# DIY foundation wall anchor??? For my bowing wall



## stadry (Jun 20, 2009)

would rather see you install wall pins as shown on our w/site,,, no digging involved - just 1 hole in the block cell, some rebar, & pourable 12,000# grout,,, much easier than digging & placing deadmen which can move as soils also soften from water.

when excavating, be mindful of SAFETY,,, if you're excavation is 8' deep, you can only work in a 4' trench,,, the rest of the trench ( 4' ) must, by law, be sloped 1':1' - even more IF soils are poor,,, but, then again, its NOT men OR MY friends :whistling2: shoring can/may be also included,,, most contractors have experience, knowledge, proper tools, license(s), AND insurance,,, you, on the other hand, have none.

typically, all-thread has insufficient strength,,, special steel, nuts, & threads are used,,, often a contractor will need a professional stamp on drawings, too,,, if you don't know what bit or drill to use, you can guess my thoughts on this being a diy project,,, 1 final thought, tho - how do you know this is the correct method to use at all ? ? ? ?

.

.


----------



## housegsx (Oct 21, 2010)

As far as excavating, I have a buddy that would do that for free, he has all the equipment and knowledge to do so. But if I don't need to excavate at all that would be fantastic!

As for what method I know is correct... I don't.
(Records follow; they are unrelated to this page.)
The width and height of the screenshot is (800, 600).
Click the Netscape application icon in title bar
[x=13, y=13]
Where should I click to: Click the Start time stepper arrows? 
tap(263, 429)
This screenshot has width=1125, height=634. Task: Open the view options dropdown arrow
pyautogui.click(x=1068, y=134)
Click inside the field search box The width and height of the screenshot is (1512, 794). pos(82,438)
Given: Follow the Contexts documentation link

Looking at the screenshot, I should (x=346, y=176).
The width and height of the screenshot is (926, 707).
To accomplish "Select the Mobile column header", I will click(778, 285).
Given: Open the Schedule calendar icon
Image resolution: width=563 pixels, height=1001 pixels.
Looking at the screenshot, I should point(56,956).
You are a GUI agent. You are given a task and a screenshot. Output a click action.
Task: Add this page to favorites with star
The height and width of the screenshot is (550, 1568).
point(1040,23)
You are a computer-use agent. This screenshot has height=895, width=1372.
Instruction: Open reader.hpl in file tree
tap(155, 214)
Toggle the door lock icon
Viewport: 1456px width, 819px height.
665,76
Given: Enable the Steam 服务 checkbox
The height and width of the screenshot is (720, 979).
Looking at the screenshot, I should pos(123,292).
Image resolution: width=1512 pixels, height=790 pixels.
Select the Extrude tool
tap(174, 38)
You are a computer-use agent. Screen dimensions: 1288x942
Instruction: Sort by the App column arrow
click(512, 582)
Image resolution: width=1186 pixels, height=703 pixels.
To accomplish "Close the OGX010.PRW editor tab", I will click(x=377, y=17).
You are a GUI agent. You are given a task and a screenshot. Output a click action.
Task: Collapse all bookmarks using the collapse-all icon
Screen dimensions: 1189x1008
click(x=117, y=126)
I just know that it needs fixed. I'm pretty sure I know why the wall bowed and have done some work to prevent it from getting any worse. Now I would like to know if and how the wall should be stabilized or straightened.

The wall pins look like another good option. Could you explain how they are installed? I assume you are recommending the steel beam wall pins pictured on your site under the waterproofing link and not the invisible pins. How are those pins anchored at the top and bottom and do they do anything to straighten the wall or just prevent it from getting worse?

As for the drill I would assume a hammer drill with a masonry bit. I have used just a masonry bit in a regular drill before and it doesn't do much.


----------



## stadry (Jun 20, 2009)

think how your house'll look when you try to sell it & any prospective buyer sees steel i-beams holding back your foundation wall(s)  not a good selling point you'll agree,,, that's why the invisible pins are better im-n-s-h-fo :thumbup: it also may be stabilization will be too late - an example will be the horizontal cracks in the mortar joints.

steel i'beams are set into wet conc foundations & bolted to transfer plates which are, in turn, attached to floor joists w/lag screws,,, i dislike this method as any force is then transferred to the main floor much as a lever & fulcrum.

as part of any wall stabilization process, waterproofing is always recommended,,, you should realize none of these ' repairs ' are a substitute for complete wall replacement however the grout columns are a much better choice & we will build both.

carbide bits - bosch bulldog - sds chuck,,, rent it,,, as for a recommended method, ask a structural pe,,, well worth the $$$ as no one on this forum can see your house from our houses


----------